Hyper-V 2016 Gen2 VM (UEFI) fails to complete network boot



  • Server
    • FOG Version: 1.4.0
    • OS: CentOS 7.3.1611
    Client
    • Service Version: n/a
    • OS: n/a
    Description

    I am unable to complete a network boot of a Hyper-V 2016 Generation 2 (UEFI) virtual machine. I have duplicated the problem with separate Hyper-V 2016 hosts and VMs.

    I have tried kernels
    4.11.0
    4.10.10
    4.10.9
    4.10.1
    4.9.11
    4.9.4
    4.9.1

    The text of what happens.

    PXE Network Boot using IPv4 ( ESC to cancel )
    Performing DHCP Negotiation...
     Station IP address is 10.12.40.120
     Server IP address is 10.12.40.14
     NBP filename is ipxe.efi
     NBP filesize is 994048 Bytes
     Downloading NBP file...
     Successfully downloaded NBP file.
    iPXE initialising devices...ok
    
    iPXE 1.0.0+ (a19ac) -- Open Source Network Boot Firmware -- http://ipxe.org
    Features: DNS FTP HTTP HTTPS ISCSI NFS TFTP SRP VLAN AoE EFI Menu
    

    … then it immediately restarts the VM to begin again at:

    PXE Network Boot using IPv4 ( ESC to cancel )
    

    UEFI booting is working on physical, while LEGACY booting continues to work on everything.

    VM UEFI booting was working on May 5th with 1.4.0-RC4.

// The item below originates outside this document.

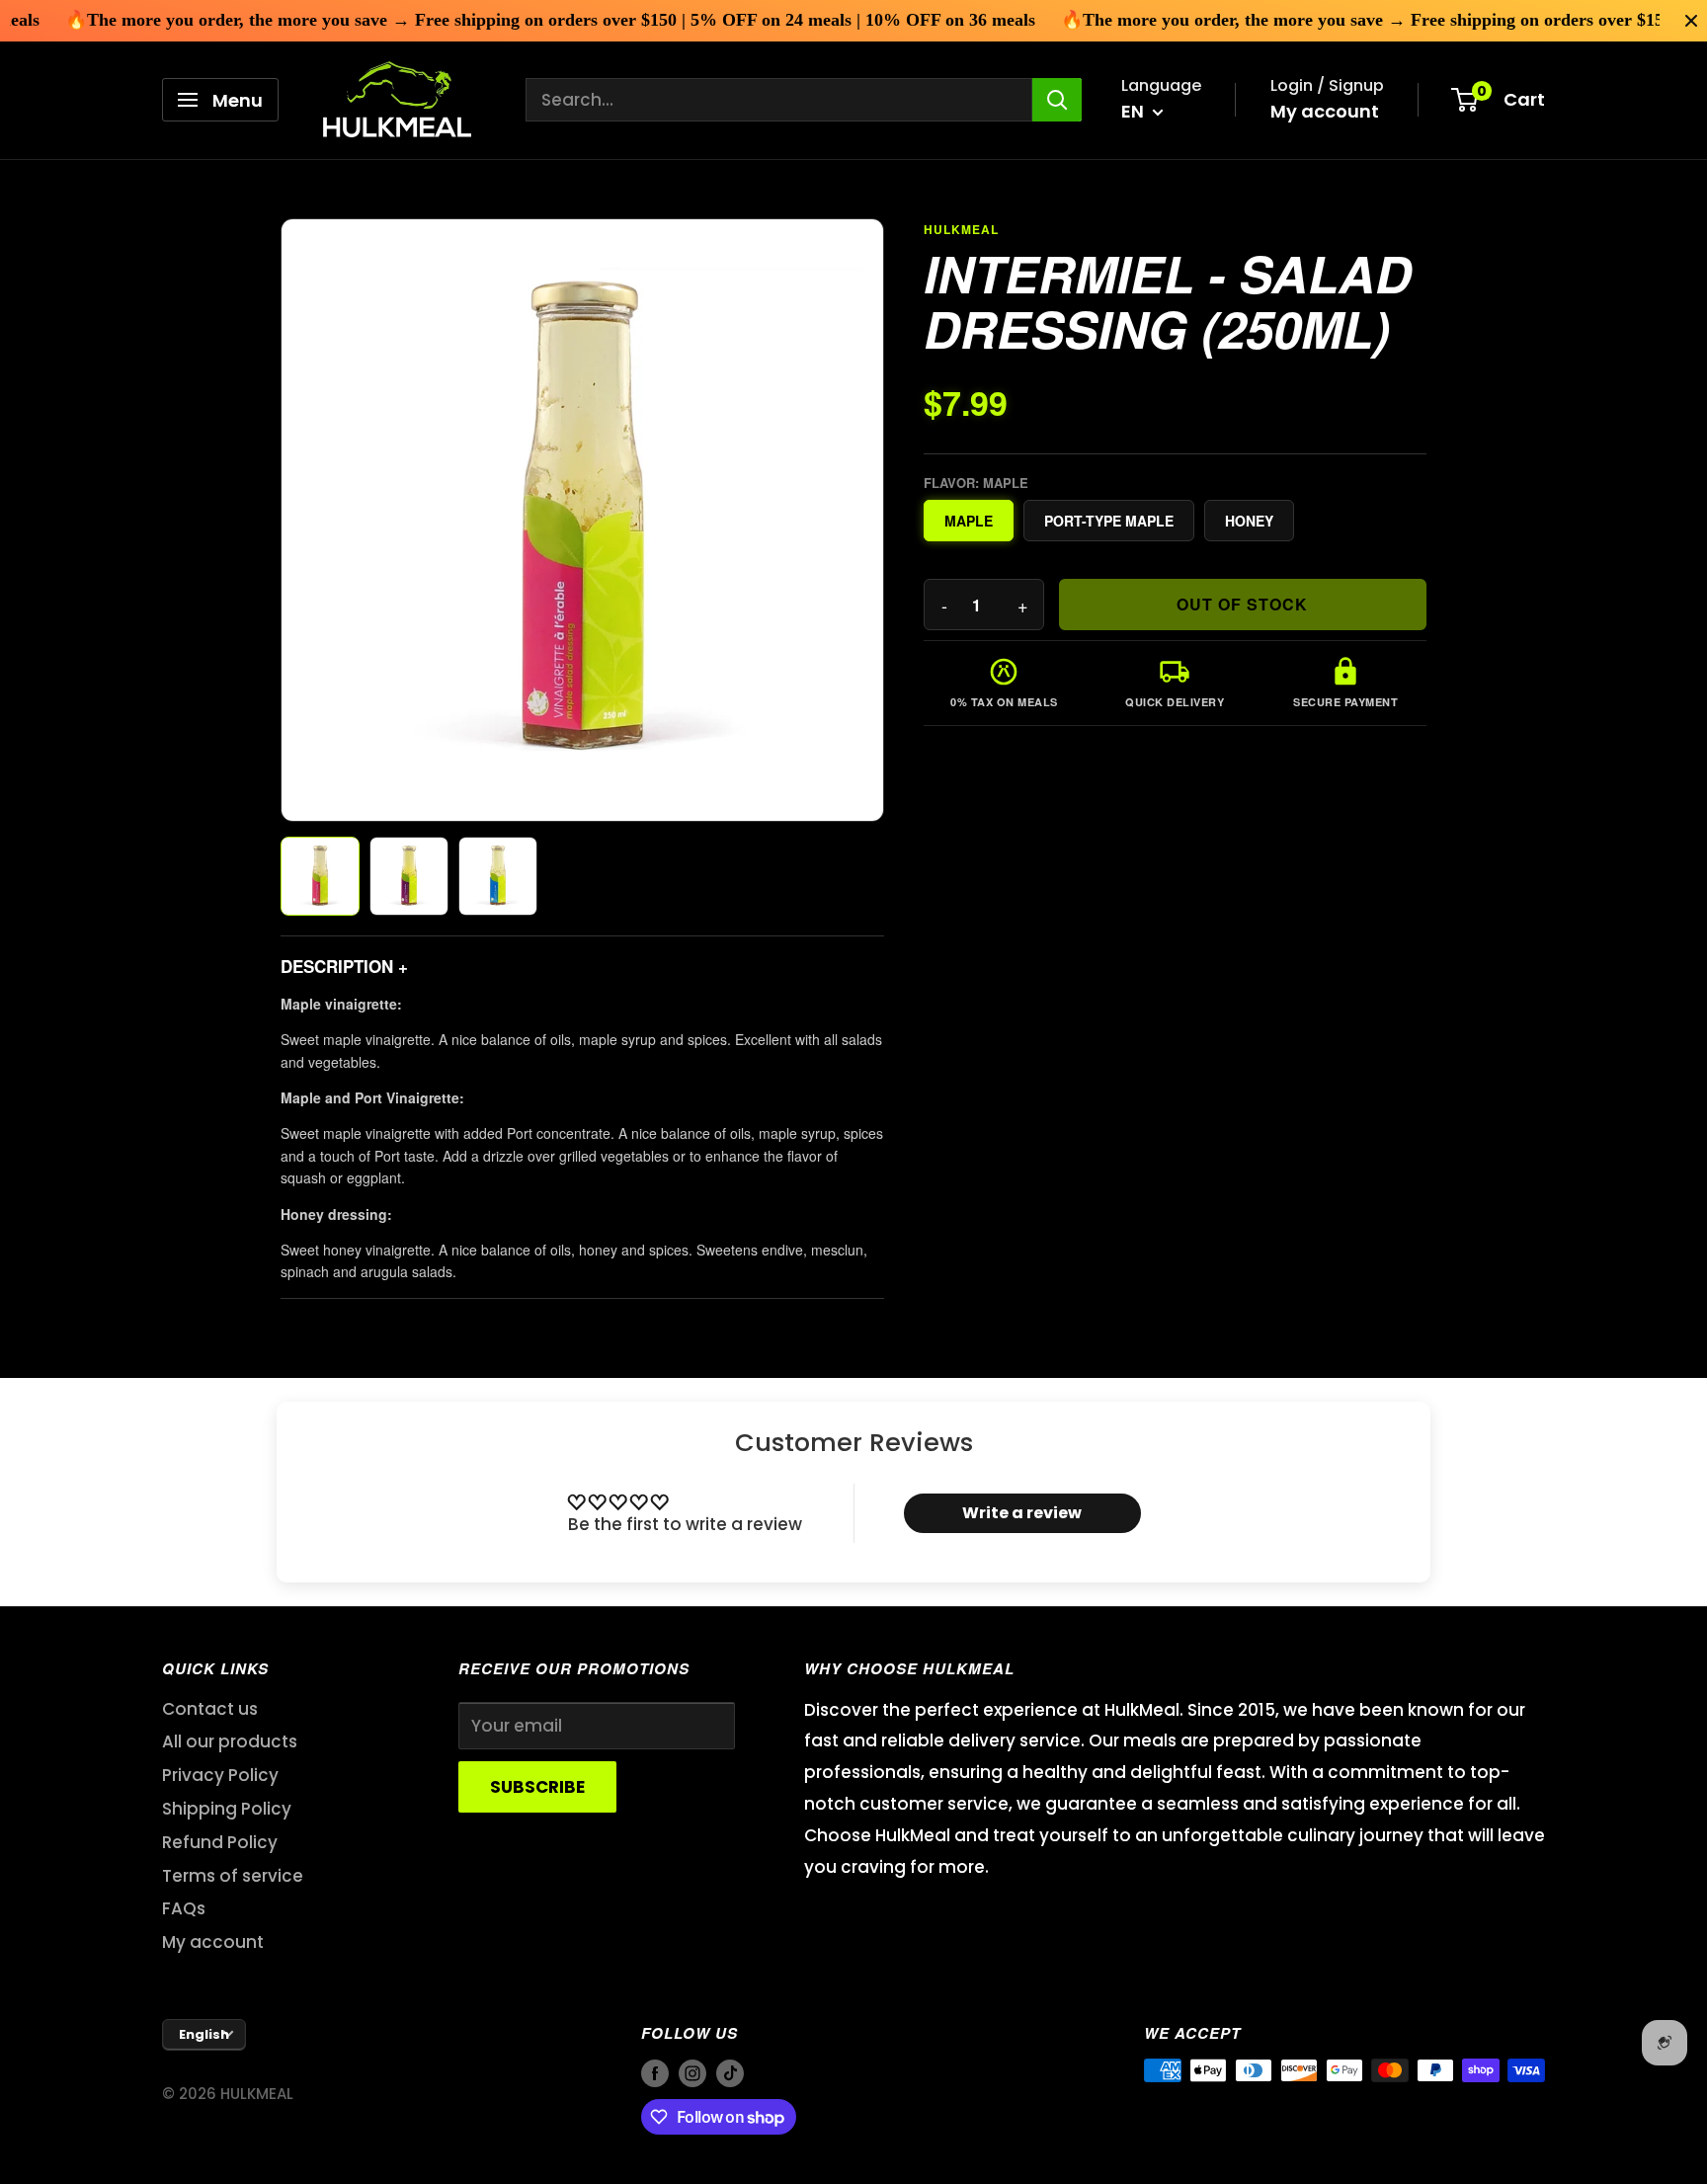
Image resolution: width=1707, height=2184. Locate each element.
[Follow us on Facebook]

    Secondarily, while updating the kernels I generate the following errors in /var/log/httpd/error_log:

    PHP Warning:  ftp_mkdir(): Create directory operation failed. in /var/www/html/fog/lib/fog/fogftp.class.php on line 492, referer: http://devfog/fog/management/index.php?node=about&sub=kernel&file=aHR0cHM6Ly9mb2dwcm9qZWN0Lm9yZy9rZXJuZWxzL0tlcm5lbC5Ub21FbGxpb3R0LjQuMTEuMC42NA==&arch=64
    PHP Warning:  ftp_rename(): RNFR command failed. in /var/www/html/fog/lib/fog/fogftp.class.php on line 769, referer: http://devfog/fog/management/index.php?node=about&sub=kernel&file=aHR0cHM6Ly9mb2dwcm9qZWN0Lm9yZy9rZXJuZWxzL0tlcm5lbC5Ub21FbGxpb3R0LjQuMTEuMC42NA==&arch=64
    PHP Warning:  ftp_mkdir(): Create directory operation failed. in /var/www/html/fog/lib/fog/fogftp.class.php on line 492, referer: http://devfog/fog/management/index.php?node=about&sub=kernel&file=aHR0cHM6Ly9mb2dwcm9qZWN0Lm9yZy9rZXJuZWxzL0tlcm5lbC5Ub21FbGxpb3R0LjQuMTEuMC4zMg==&arch=32
    PHP Warning:  ftp_rename(): RNFR command failed. in /var/www/html/fog/lib/fog/fogftp.class.php on line 769, referer: http://devfog/fog/management/index.php?node=about&sub=kernel&file=aHR0cHM6Ly9mb2dwcm9qZWN0Lm9yZy9rZXJuZWxzL0tlcm5lbC5Ub21FbGxpb3R0LjQuMTEuMC4zMg==&arch=32
    


  • Good to know. I won’t be able to test right away though. I’m busy doing summer stuff right now. I’ll get back to you as soon as possible.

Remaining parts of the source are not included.